AIM OF THE EXERCISE:
Pick out every row below that contains the string "Open", matching uppercase and lowercase exactly, and copy each of those rows in full.

DATA LISTING:

================================

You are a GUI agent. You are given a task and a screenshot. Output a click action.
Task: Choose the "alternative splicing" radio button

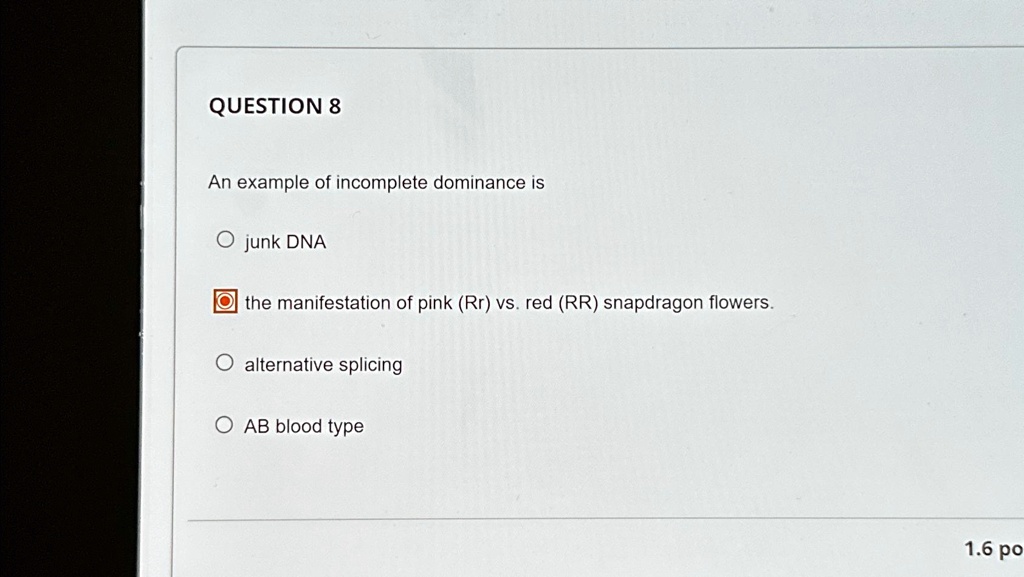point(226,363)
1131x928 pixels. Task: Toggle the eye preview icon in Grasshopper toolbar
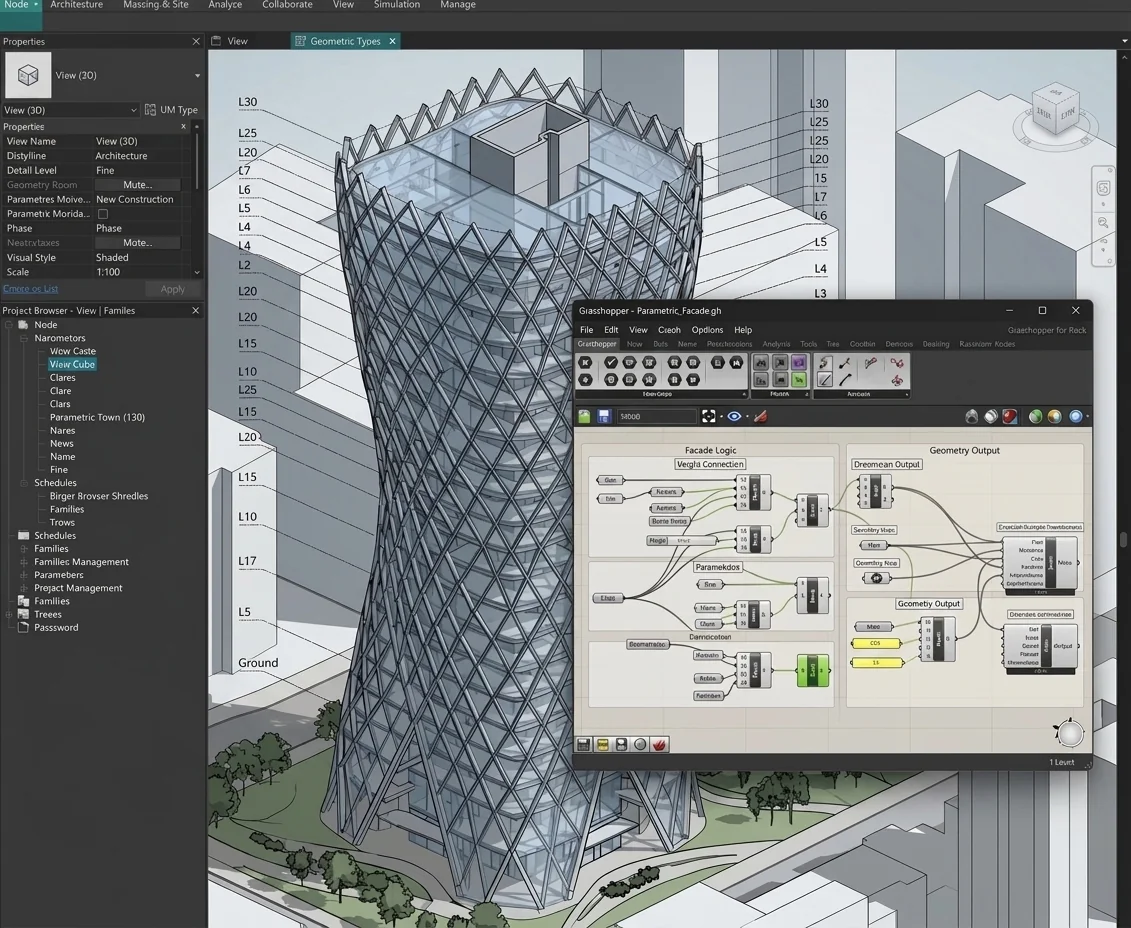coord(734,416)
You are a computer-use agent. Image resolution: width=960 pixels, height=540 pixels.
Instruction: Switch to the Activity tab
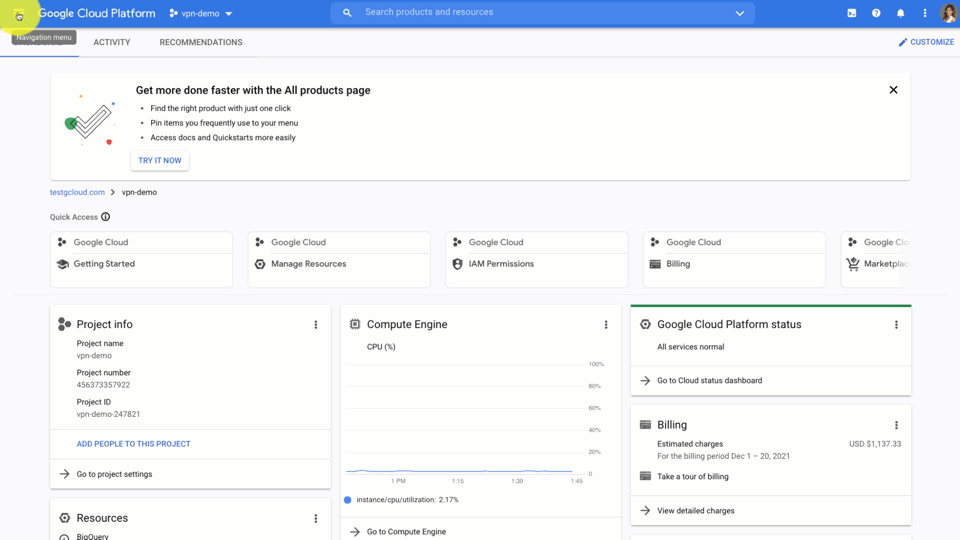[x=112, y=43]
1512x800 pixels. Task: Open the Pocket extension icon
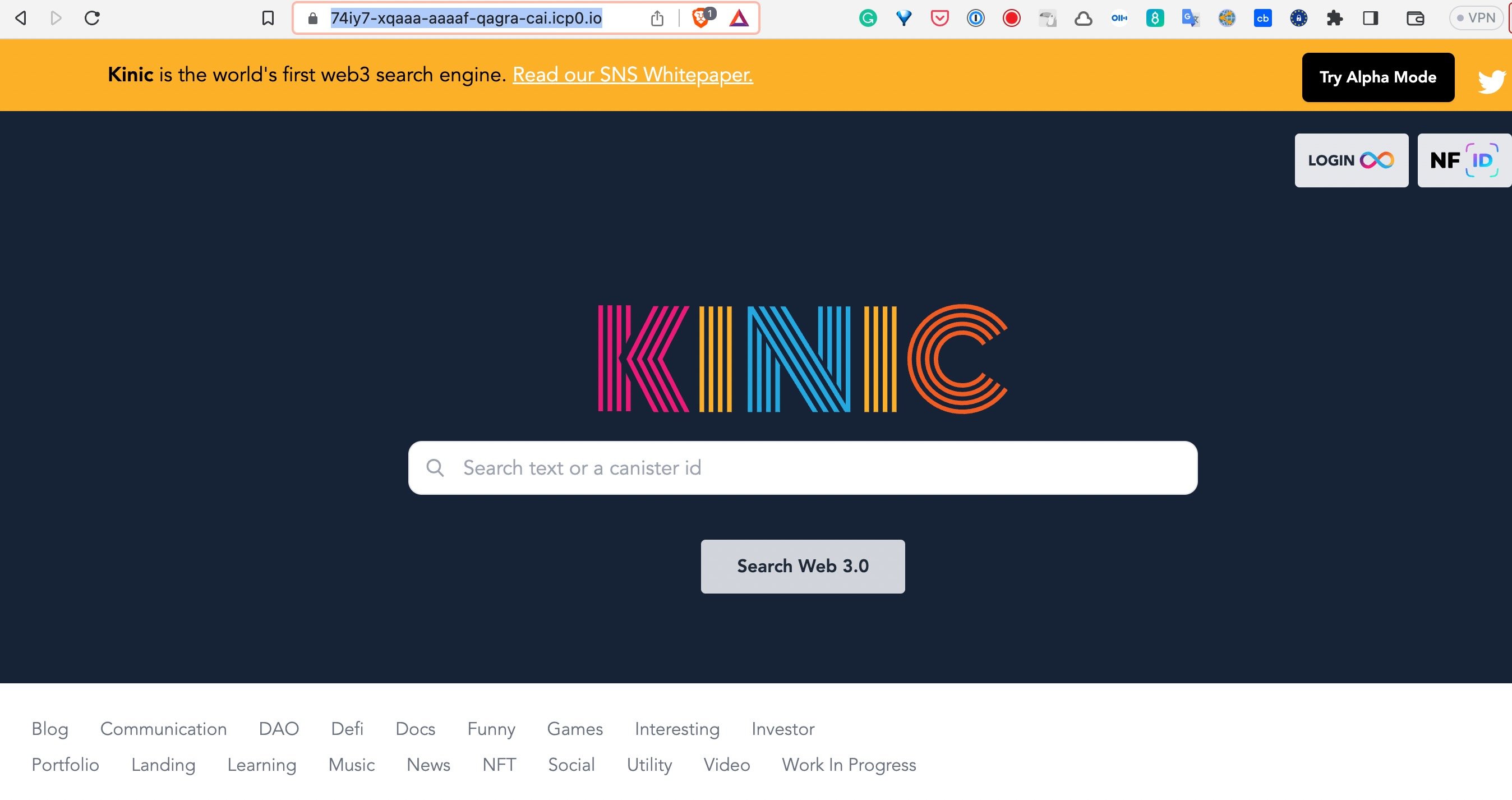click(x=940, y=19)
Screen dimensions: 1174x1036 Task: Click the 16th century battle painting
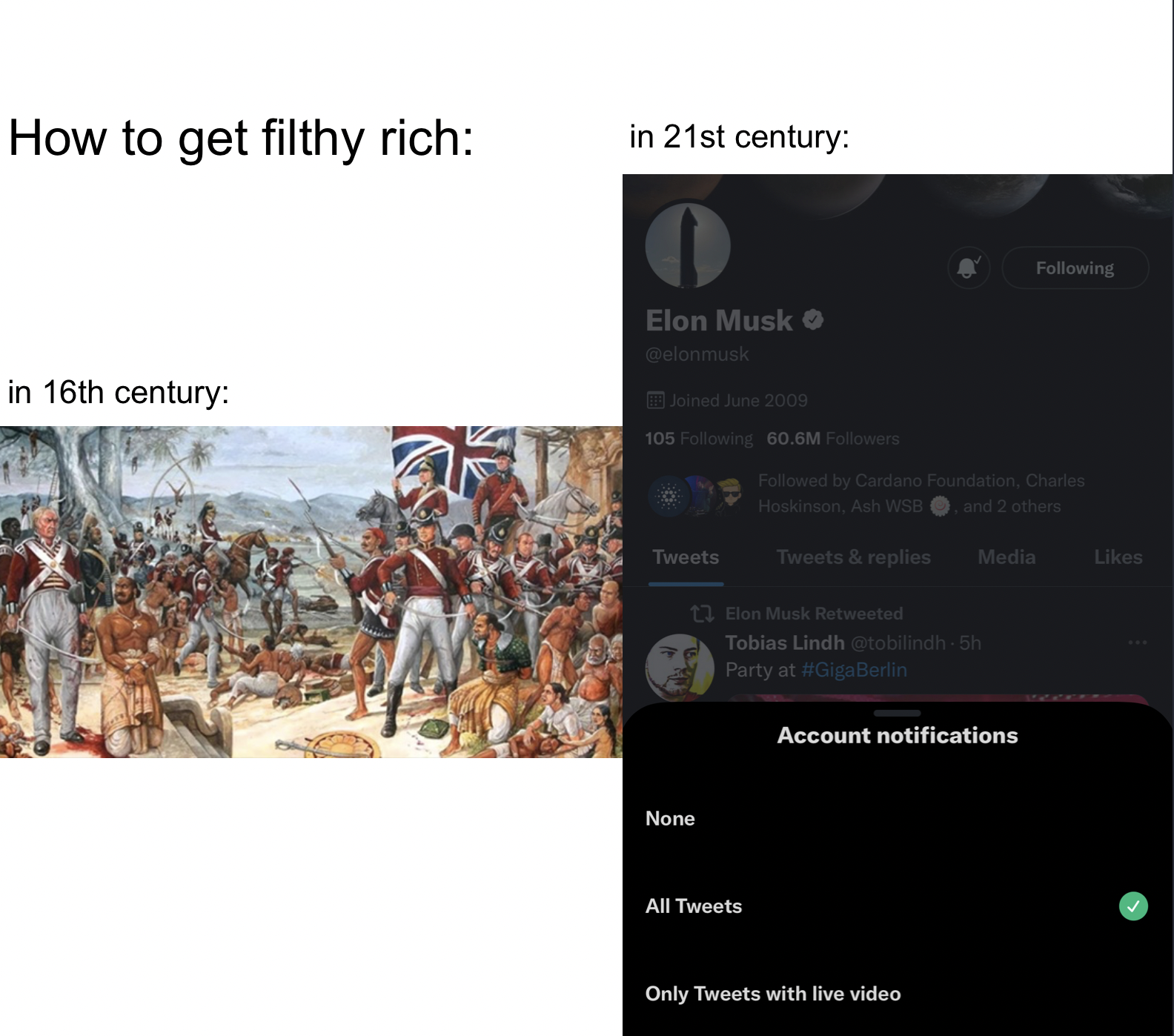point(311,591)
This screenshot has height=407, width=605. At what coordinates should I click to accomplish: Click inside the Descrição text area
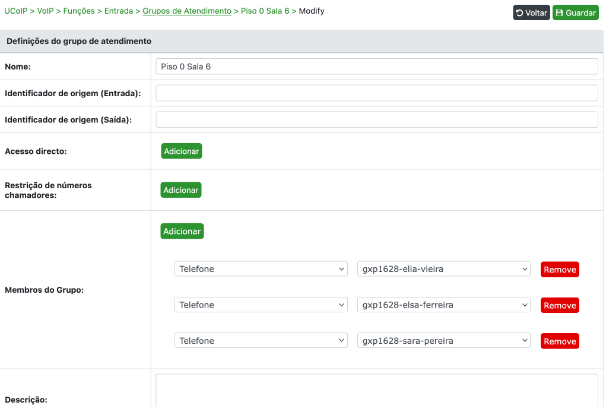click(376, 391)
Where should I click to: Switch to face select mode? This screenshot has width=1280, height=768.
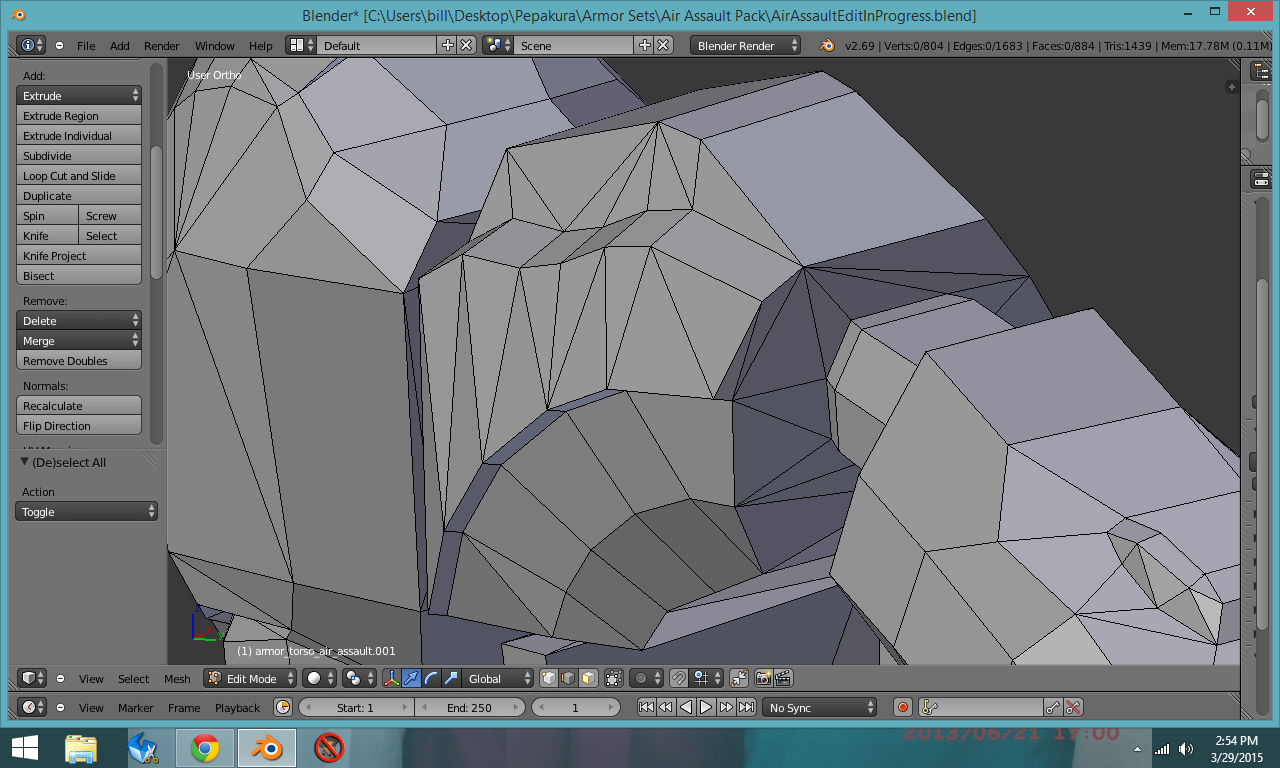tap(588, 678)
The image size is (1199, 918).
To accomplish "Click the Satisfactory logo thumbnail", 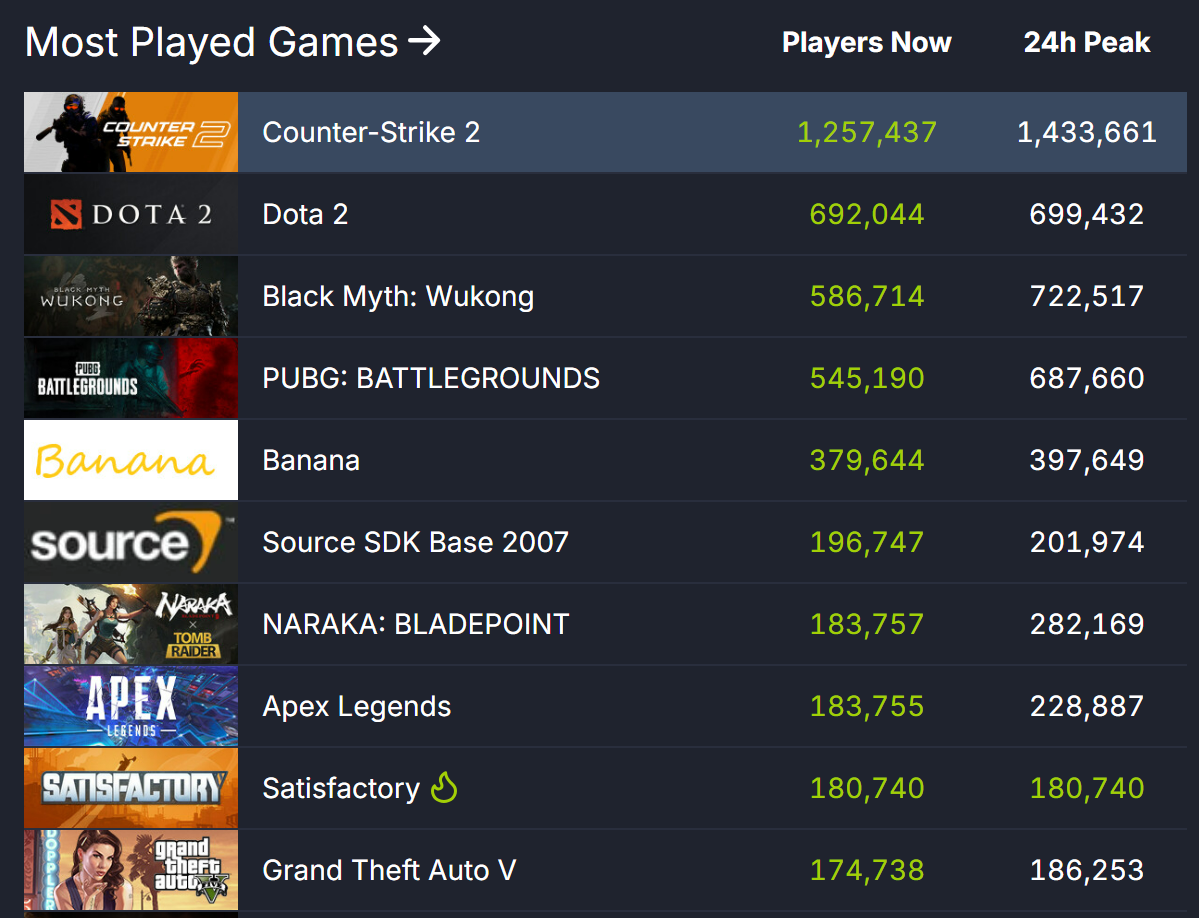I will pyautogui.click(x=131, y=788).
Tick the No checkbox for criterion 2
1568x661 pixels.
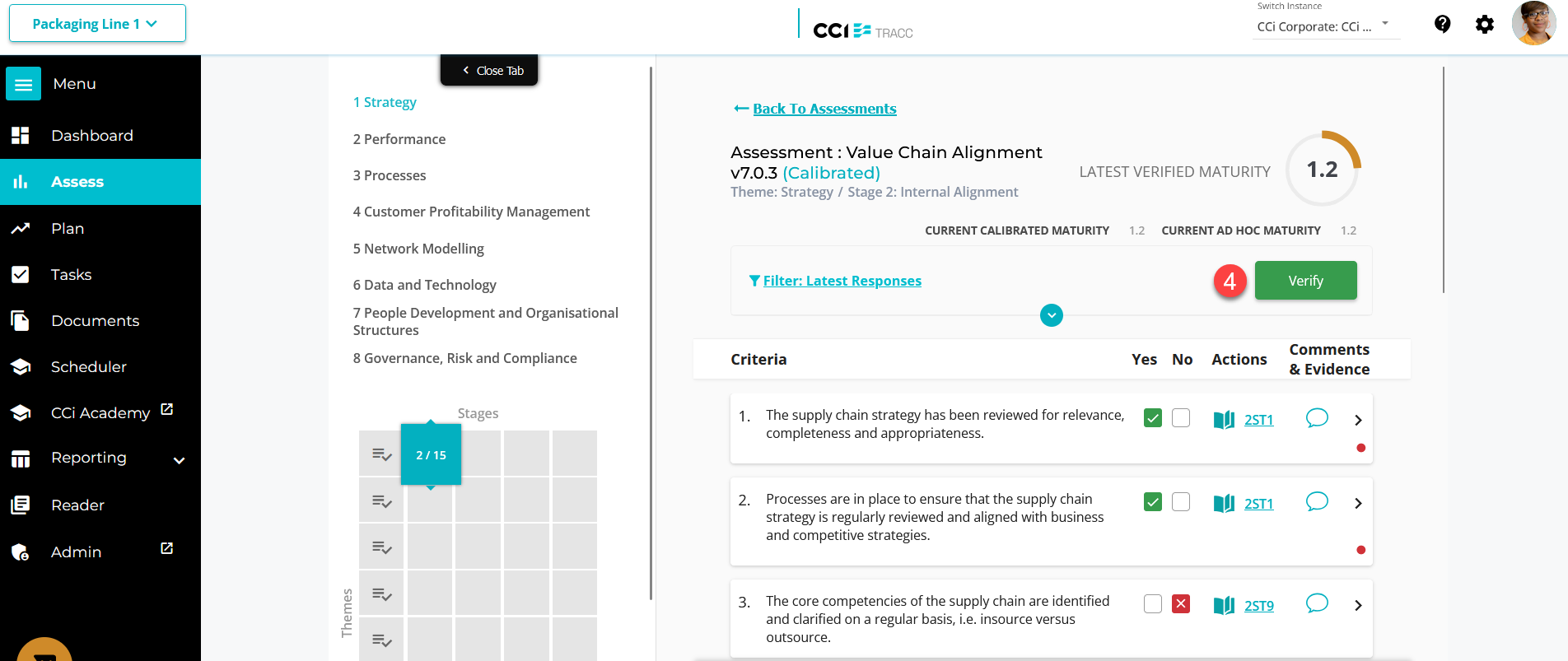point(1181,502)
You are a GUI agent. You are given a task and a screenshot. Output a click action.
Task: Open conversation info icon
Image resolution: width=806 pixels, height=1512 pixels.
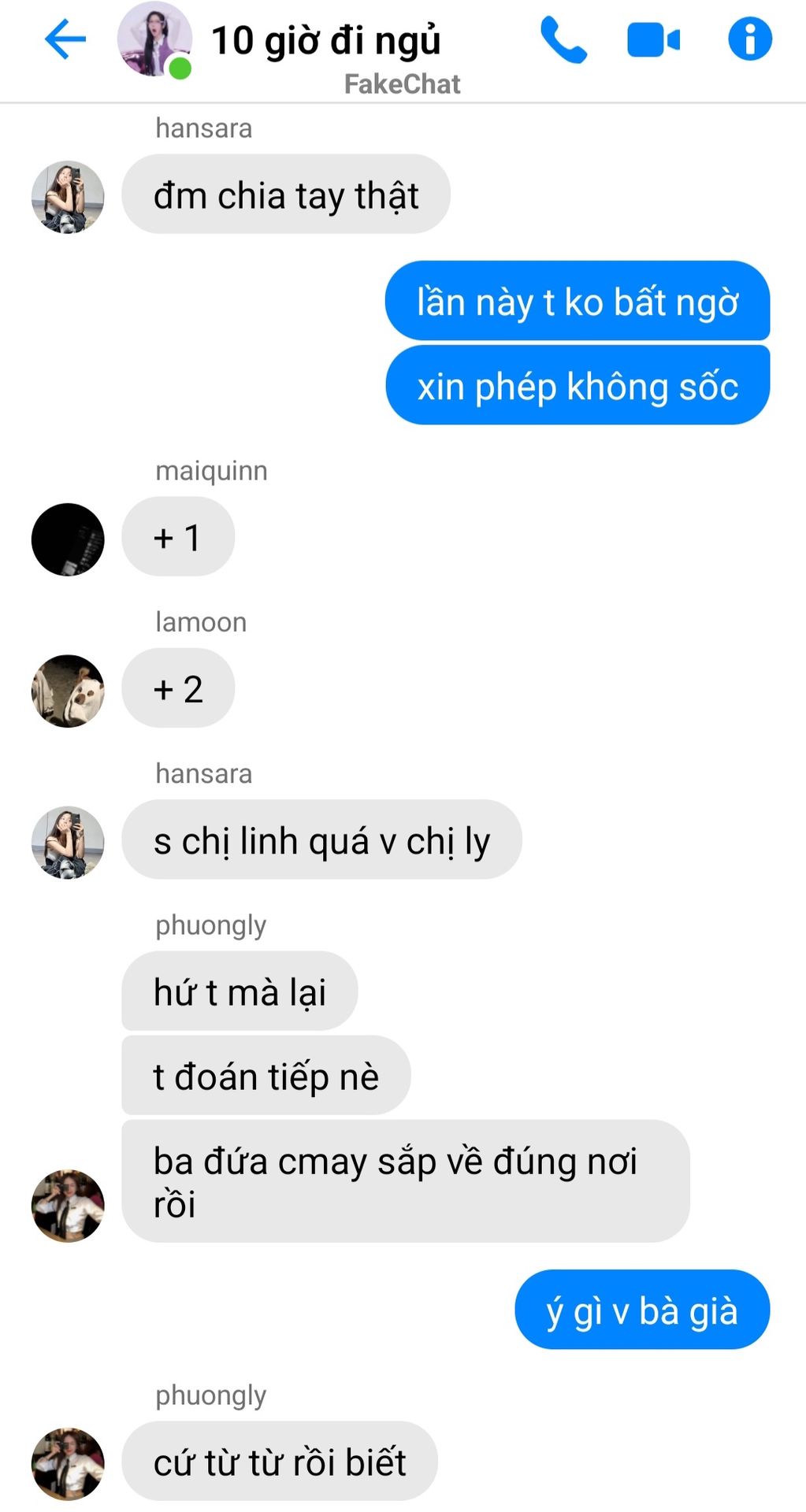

================================

SOLUTION TO THIS EXERCISE:
1512x800 pixels. Task: Open the Pocket extension icon
Task: Open conversation info icon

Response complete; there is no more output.